En septembre dernier, l’enquête publiée dans So Foot ouvre la boîte de Pandore sur les accusations de harcèlement sexuel envers NLG, et le climat délétère qui règne boulevard de Grenelle. Le ministère des Sports lance alors un audit, alors que les témoignages se succèdent. On n’oublie pas non plus son « coup de peinture » pour améliorer les conditions de vie des travailleurs qataris de l’hôtel des Bleus, lors du Mondial. En dépit de cette vague de dérapages tous condamnables, c’est toutefois la moins grave de ses sorties, sur le dieu vivant Zidane, qui va précipiter sa chute tant attendue. Le 8 janvier 2023, sur RMC, Le Graët vient défendre sa décision unilatérale de prolonger Didier Deschamps jusqu’en 2026.

Comme il l’avait déjà fait pour Corinne Diacre, malgré le manque de résultats de la sélectionneuse, et les tensions entre elle et ses cadres : « Qu’elles se tirent les cheveux, ça m’est égal. » En dix minutes sur les ondes, Noël Le Graët creuse sa tombe en s’en prenant à la légende Zizou : « Il fait ce qu’il veut, cela ne me regarde pas. Je ne l’ai jamais rencontré et on n’a jamais envisagé de se séparer de Didier Deschamps. J’en ai rien à secouer. (…) Je ne l’aurais même pas pris au téléphone. » Les réseaux sociaux s’emballent, et Kylian Mbappé se désolidarise, envoyant le Breton au pilori via un simple tweet : « Zidane c’est la France, on manque pas de respect à la légende comme ça… »

Une nouvelle pièce dans le jukebox qui a le mérite de remettre le sujet des accusations de harcèlement sexuel sur le devant de la scène.
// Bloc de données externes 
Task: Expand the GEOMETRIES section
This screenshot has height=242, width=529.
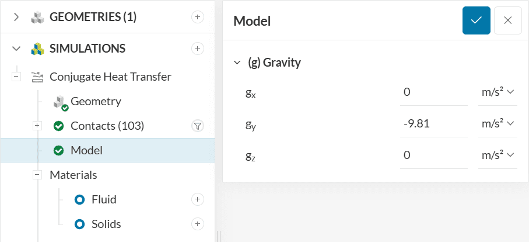Action: coord(16,18)
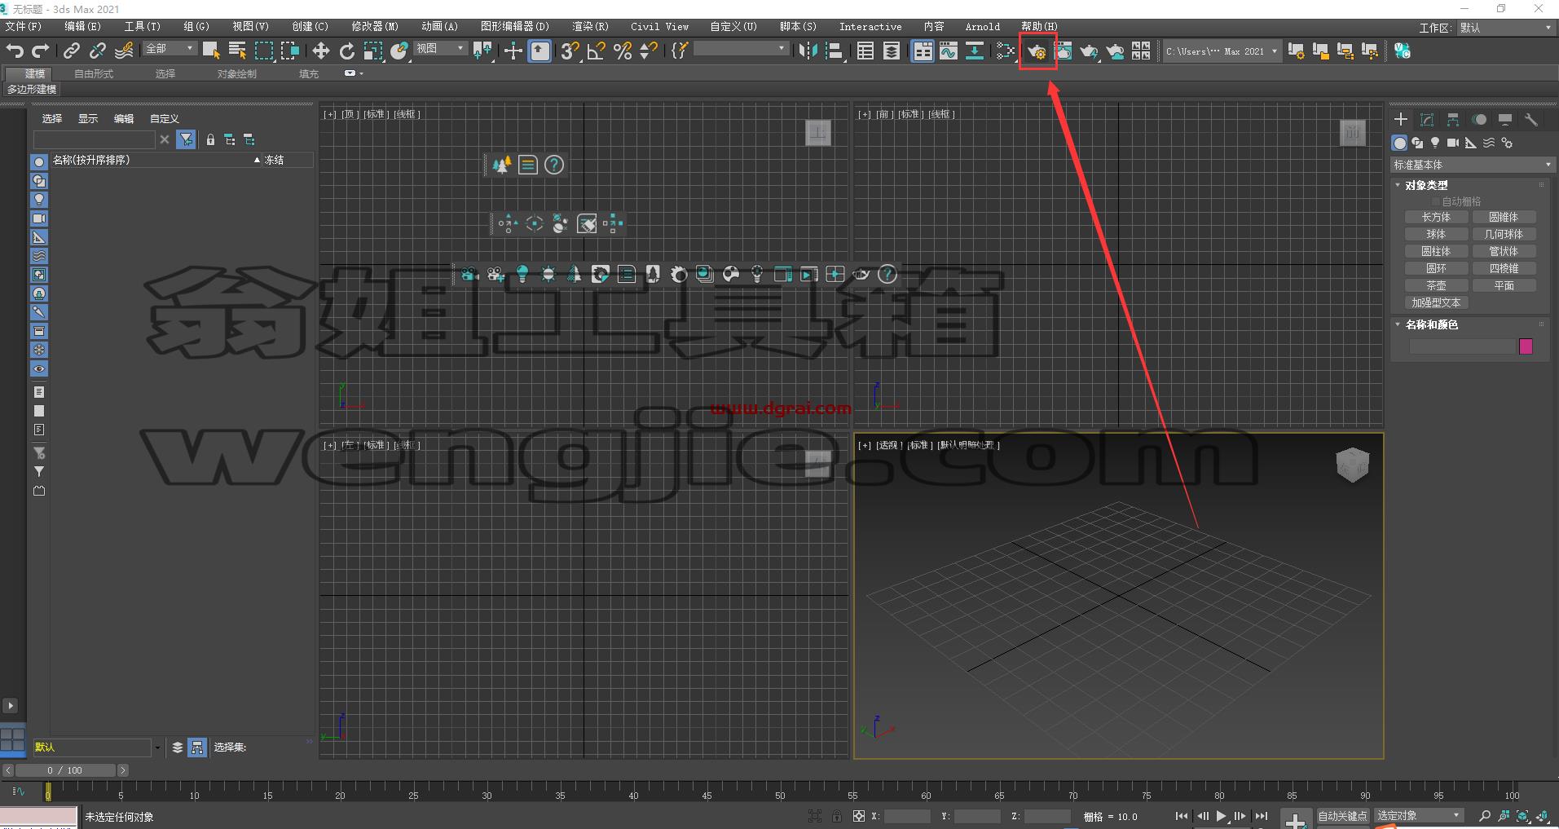Open the Modify panel tab icon

1427,120
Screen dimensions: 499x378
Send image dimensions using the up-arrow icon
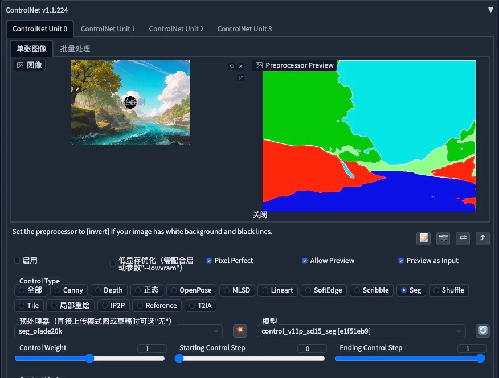(x=482, y=238)
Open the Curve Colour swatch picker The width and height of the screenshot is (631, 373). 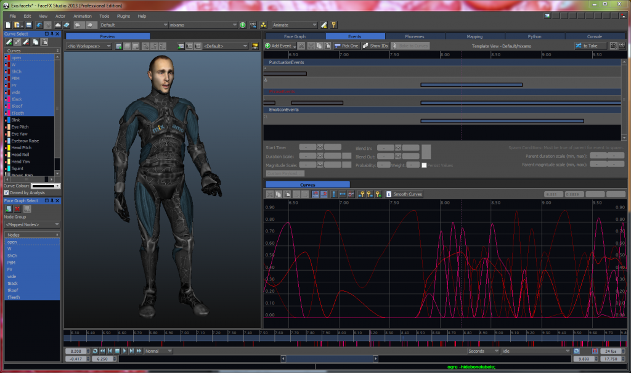(x=46, y=186)
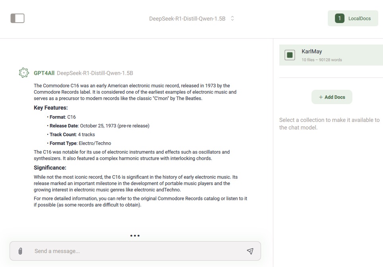The image size is (383, 267).
Task: Uncheck the KarlMay collection checkbox
Action: click(x=290, y=55)
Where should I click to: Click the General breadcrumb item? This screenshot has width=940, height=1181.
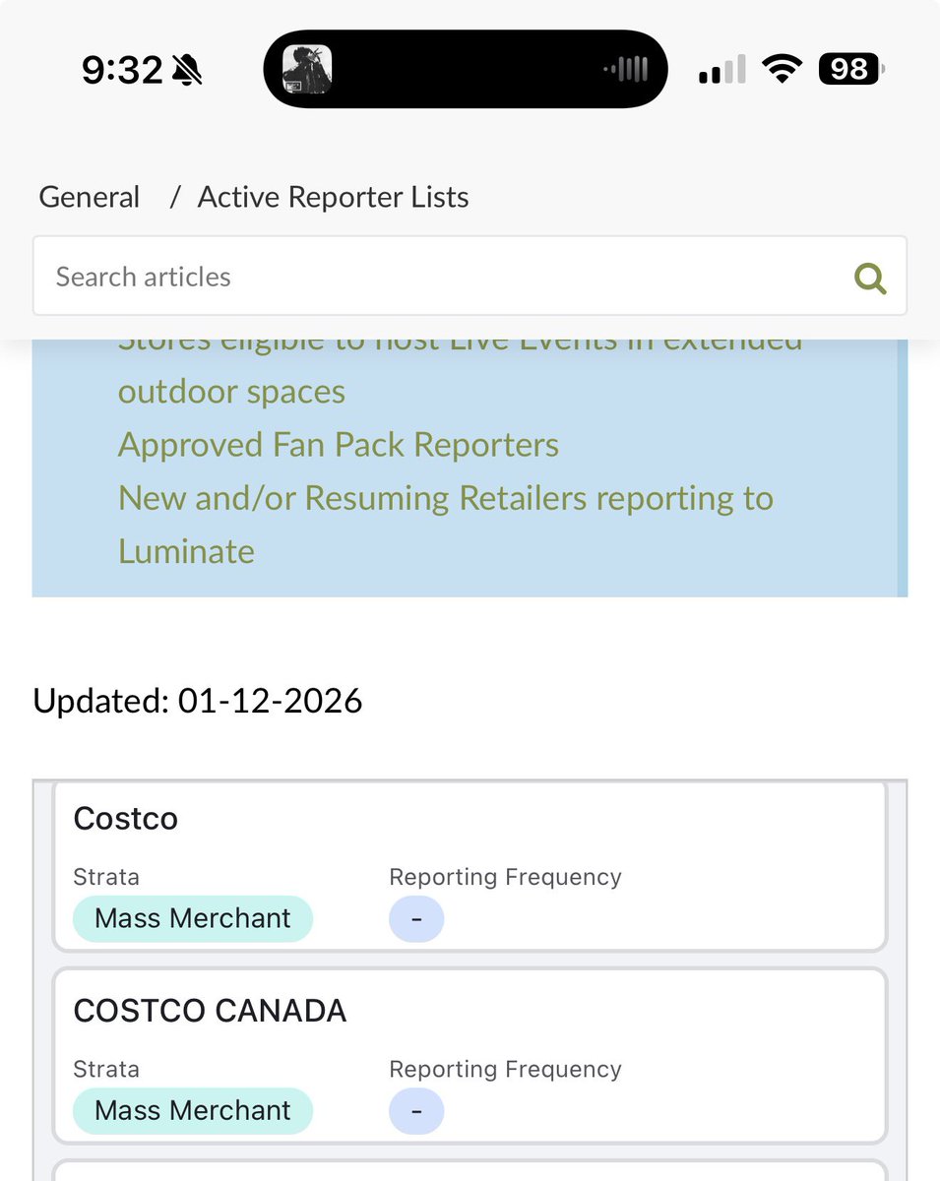(89, 197)
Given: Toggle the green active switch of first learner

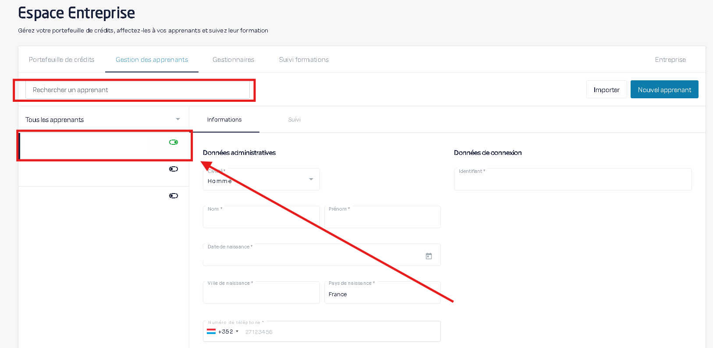Looking at the screenshot, I should [174, 142].
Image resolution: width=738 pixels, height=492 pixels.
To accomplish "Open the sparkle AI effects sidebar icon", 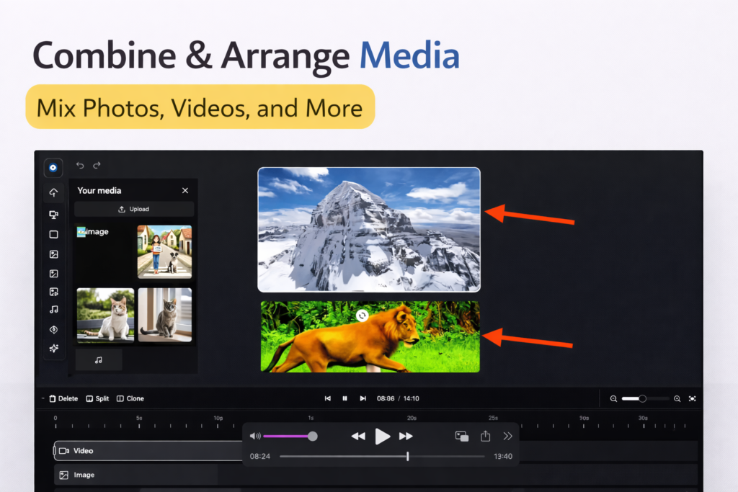I will (x=53, y=349).
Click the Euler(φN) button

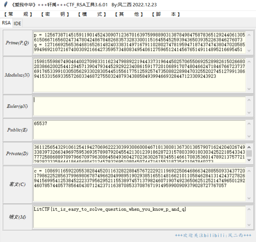tap(17, 106)
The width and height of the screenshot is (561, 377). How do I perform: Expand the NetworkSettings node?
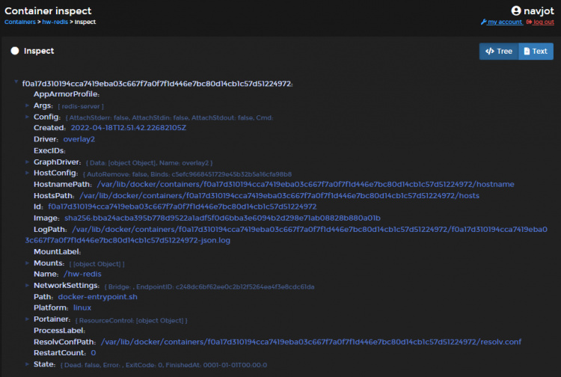point(28,285)
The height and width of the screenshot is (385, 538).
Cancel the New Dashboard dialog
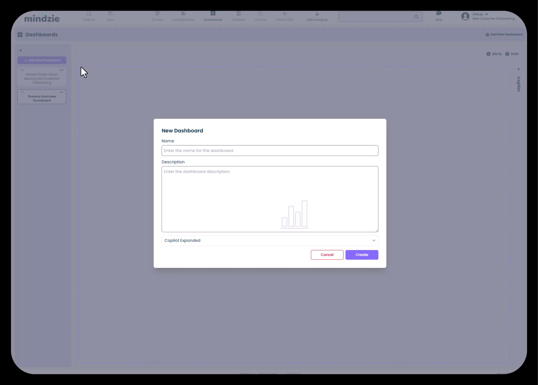pyautogui.click(x=327, y=255)
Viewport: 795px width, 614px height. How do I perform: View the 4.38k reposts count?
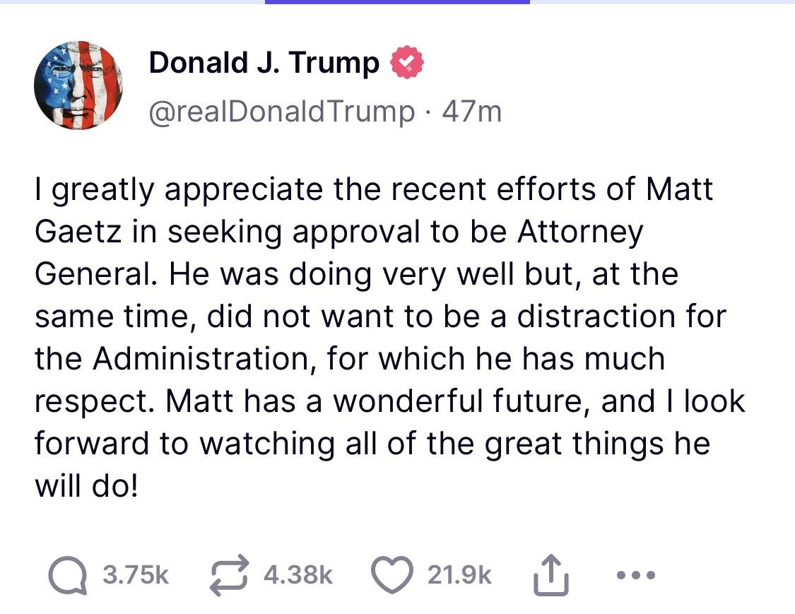(298, 576)
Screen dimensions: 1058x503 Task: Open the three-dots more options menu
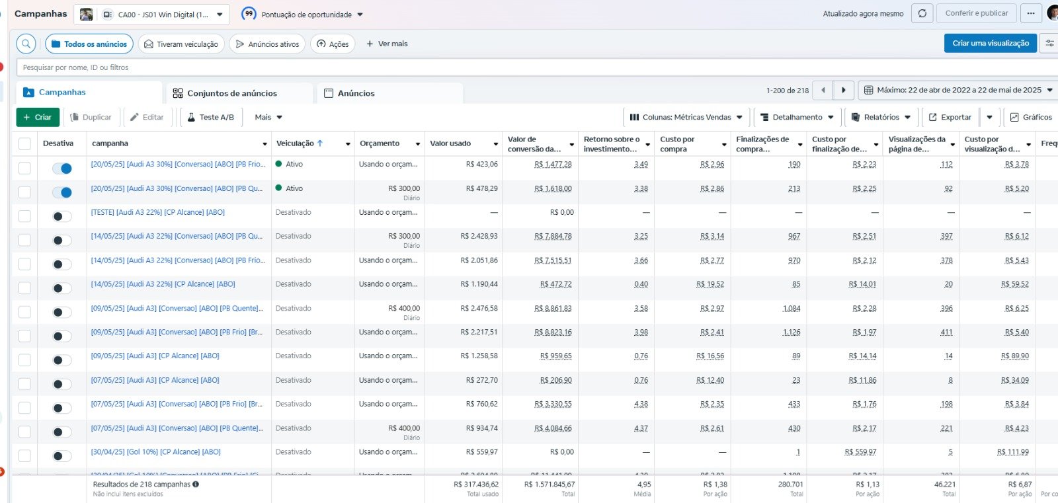click(1031, 13)
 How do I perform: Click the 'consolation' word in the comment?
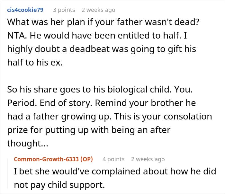pyautogui.click(x=188, y=116)
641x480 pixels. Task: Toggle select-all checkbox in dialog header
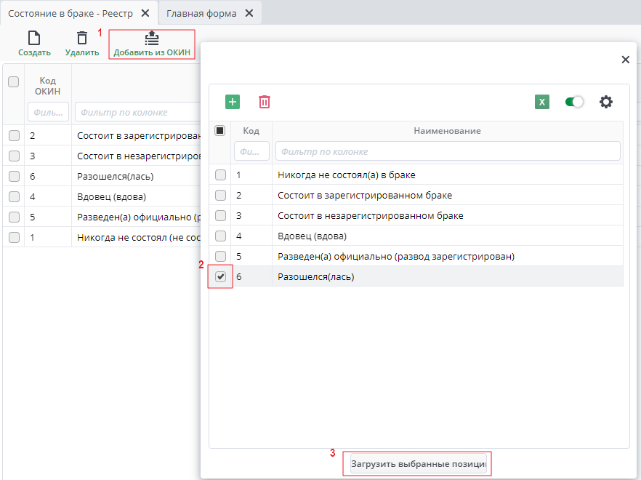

Car à quelques semaines de la publication de l’audit commandé par le ministère, le « Zizougate » donne le courage à l’une de ses victimes, Sonia Souid, de parler à visage découvert. Le 17 janvier 2023, le parquet de Paris ouvre une enquête. Un mois plus tard, les conclusions de l’audit sont sans équivoque. L’engrenage s’accélère jusqu’au départ, inévitable, de Noël Le Graët, annoncé ce mardi 28 février devant le comex de la 3F. Une retraite tardive, qui suscitait encore plus de colère que celle à 64 ans, et contre laquelle personne ne viendra manifester. Pour la première fois, Noël s’en va, et c’est un cadeau pour tout le monde.